### TEXTE FOURNI
◆ ◆ ◆ ◆ ◆ ◆ ◆

L’ancien chanteur de Mogadiscio ne sait pas s'il va vivre à Chicago, New York ou Miami. Il se prend à rêver de Miami, lorsqu'une femme entre dans la tente pour demander un conseil. Son téléphone sonne sans arrêt. Il n'a pas le temps de goûter son plaisir. Depuis qu'il est leader de sa communauté, il reçoit les plaintes et informe les quelque 1.000 Somaliens présents à Choucha – dont une centaine n'a pas le statut de réfugié et ne sait pas de quoi son avenir sera fait. Au total, ils sont 283 dans le camp à vivre cette situation, à l'image de Bright.

Malgré l'air lourd et moite qui emplit cette habitation de fortune, ce Nigérian fume clope sur clope. «Il n’y a que ça à faire ici», lâche-t-il, tout en gardant son large sourire. Pantalon de jogging noir, pull coloré, il est «sponsorisé» par la Croix Rouge. Dépouillé de son argent et de ses papiers par les autorités libyennes, selon ses dires, il est arrivé le 28 février 2011 et a depuis été débouté.

Le jeune de 28 ans, qui laisse pousser les ongles de sa main gauche par coquetterie, n’a pas eu plus de chance en appel. Sans statut officiel, il reste ici, ne sachant où aller.

«Je ne peux pas rentrer au Nigeria car je risque ma vie, je ne veux pas retourner en Libye et je n’ai jamais demandé à être en Tunisie», lance cet ancien «activiste» de la région du Delta du Niger.

Vide juridique

«Ces personnes ne sont pas de notre ressort. Elles sont suffisamment débrouillardes pour trouver une solution. L’Organisation Internationale aux Migrations va offrir des billets à ceux qui veulent rentrer dans leur pays, se défend Ursula Schulze Aboubacar. En restant ici, elles prennent le risque d’être en situation illégale tant qu’elles ne mettent pas à jour leur titre de séjour. Seules les autorités tunisiennes peuvent faire quelque chose. Pour le moment, elles ne le font pas et je les respecte pour ça. Ces personnes sont tolérées à Choucha mais de façon in-officielles.»

En 2011, le budget alloué au camp de Choucha s’est élevé à 21 millions de dollars. Il n’est plus que de 12 millions pour l’année 2012. Avec cette somme, l’organisation des Nations Unies finance, notamment, la nourriture et les salaires des employés des Nations Unies et des travailleurs journaliers, dont le nombre a été revu à la baisse au début de l'année 2012.

Selon Ursula Schulze Aboubacar, «107 personnes ont été licenciées, il reste une centaine d'employés pour assurer les repas». Ces remerciements n'ont pas été sans conséquence. Durant plus de deux mois, les employés des différentes organisations internationales qui officient à Choucha n'ont pu s'y rendre en raison d'un blocage organisé par d'anciens travailleurs journaliers. «Ce n'est qu'une trentaine de personnes. Les autorités tunisiennes n'ont pas voulu utiliser la force. Du coup, les négociations ont été un peu longues», explique la représentante du HCR qui avait alors décidé de réorganiser le camps et d'impliquer les réfugiés.

◆ ◆ ◆ ◆ ◆ ◆ ◆

### JEU DE DONNÉES

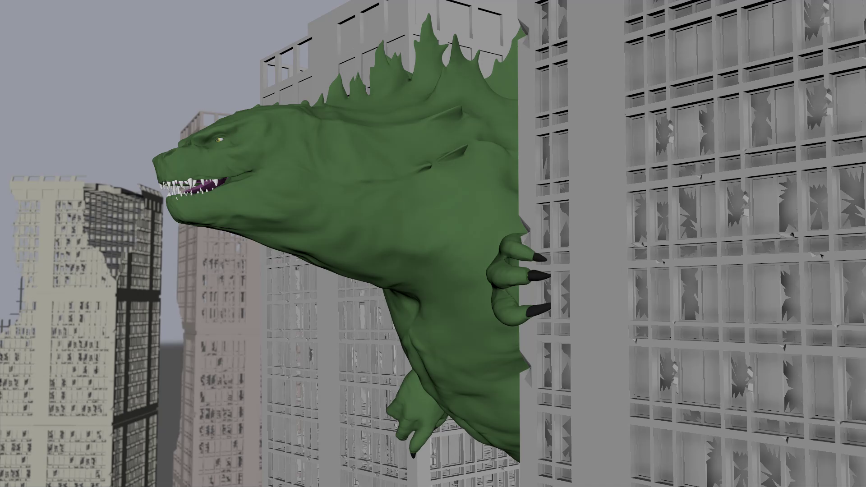The height and width of the screenshot is (487, 866).
Task: Click the topmost black claw on the hand
Action: tap(539, 258)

◆ ◆ ◆ ◆ ◆ ◆ ◆

### EXERCICES PROPOSÉS
[1] Recopiez fidèlement, dans le texte sur le camp de Choucha, tout ce qui va de « L’ancien chanteur de » jusqu'à « l'image de Bright. ».
[2] Selon le texte sur le camp de Choucha, à quel montant s'élevait le budget alloué au camp en 2011 ?

### RÉPONSES PAR TÂCHE
[1]
L’ancien chanteur de Mogadiscio ne sait pas s'il va vivre à Chicago, New York ou Miami. Il se prend à rêver de Miami, lorsqu'une femme entre dans la tente pour demander un conseil. Son téléphone sonne sans arrêt. Il n'a pas le temps de goûter son plaisir. Depuis qu'il est leader de sa communauté, il reçoit les plaintes et informe les quelque 1.000 Somaliens présents à Choucha – dont une centaine n'a pas le statut de réfugié et ne sait pas de quoi son avenir sera fait. Au total, ils sont 283 dans le camp à vivre cette situation, à l'image de Bright.

[2] 21 millions de dollars.